= Michael Hamburger =

British translator and writer (1924–2007)

Michael Peter Leopold Hamburger (22 March 1924 – 7 June 2007) was a noted German-British translator, poet, critic, memoirist and academic. He was known in particular for his translations of Friedrich Hölderlin, Paul Celan, Gottfried Benn and W. G. Sebald from German, and his work in literary criticism. The publisher Paul Hamlyn (1926–2001) was his younger brother.

==Life and work==
Michael Hamburger was born in Berlin into a Jewish family that left for the UK in 1933, and settled in London. He was educated at Westminster School and Christ Church, Oxford and served in the British Army from 1943 to 1947 in Italy and Austria. After that he completed his degree, and wrote for a time.
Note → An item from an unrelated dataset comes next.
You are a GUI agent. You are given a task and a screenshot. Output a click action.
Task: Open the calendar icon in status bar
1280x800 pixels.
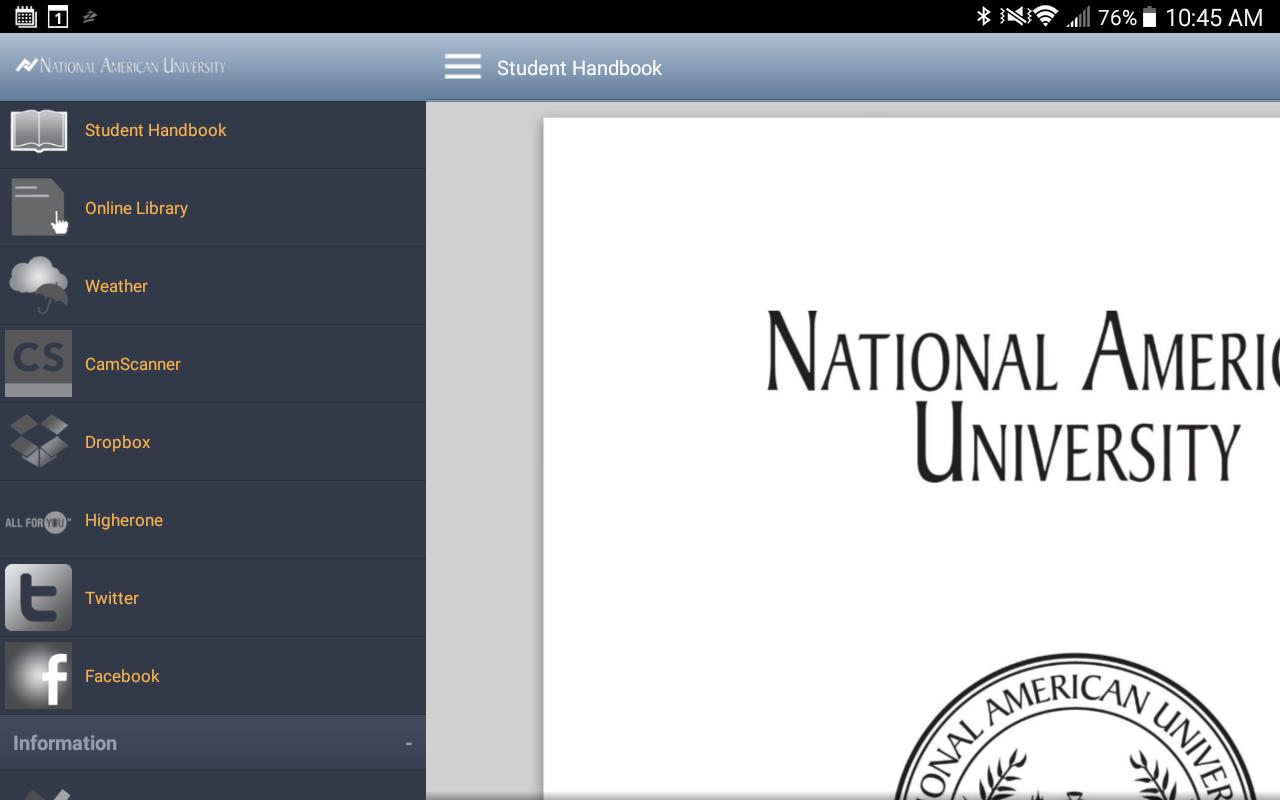[26, 16]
In 1951 he married Anne Beresford.

Hamburger took a position at University College London in 1951, and then at the University of Reading in 1955. There followed many further academic positions in the UK and the US. He held temporary appointments in German at Mount Holyoke College (1966–7), the University of Buffalo (1969), Stony Brook University (1970), Wesleyan University (1971), the University of Connecticut (1972), the University of California at San Diego (1973), the University of South Carolina (1973), and Boston University (1975 and 1977). He resettled permanently in England in 1978, the year he became a part-time professor at the University of Essex.

Hamburger published translations of many of the most important German-language writers, particularly poets. His work was recognised with numerous awards, including the Aristeion Prize in 1990, and he was appointed an Officer of the Order of the British Empire (OBE) in 1992. Hamburger lived in Middleton, Suffolk, and appeared as a character in W. G. Sebald's The Rings of Saturn. A few months before his death he was visited by the artist Tacita Dean, whose poignant film Michael Hamburger focuses on the man and his home and the bonding of the man and his apple orchard.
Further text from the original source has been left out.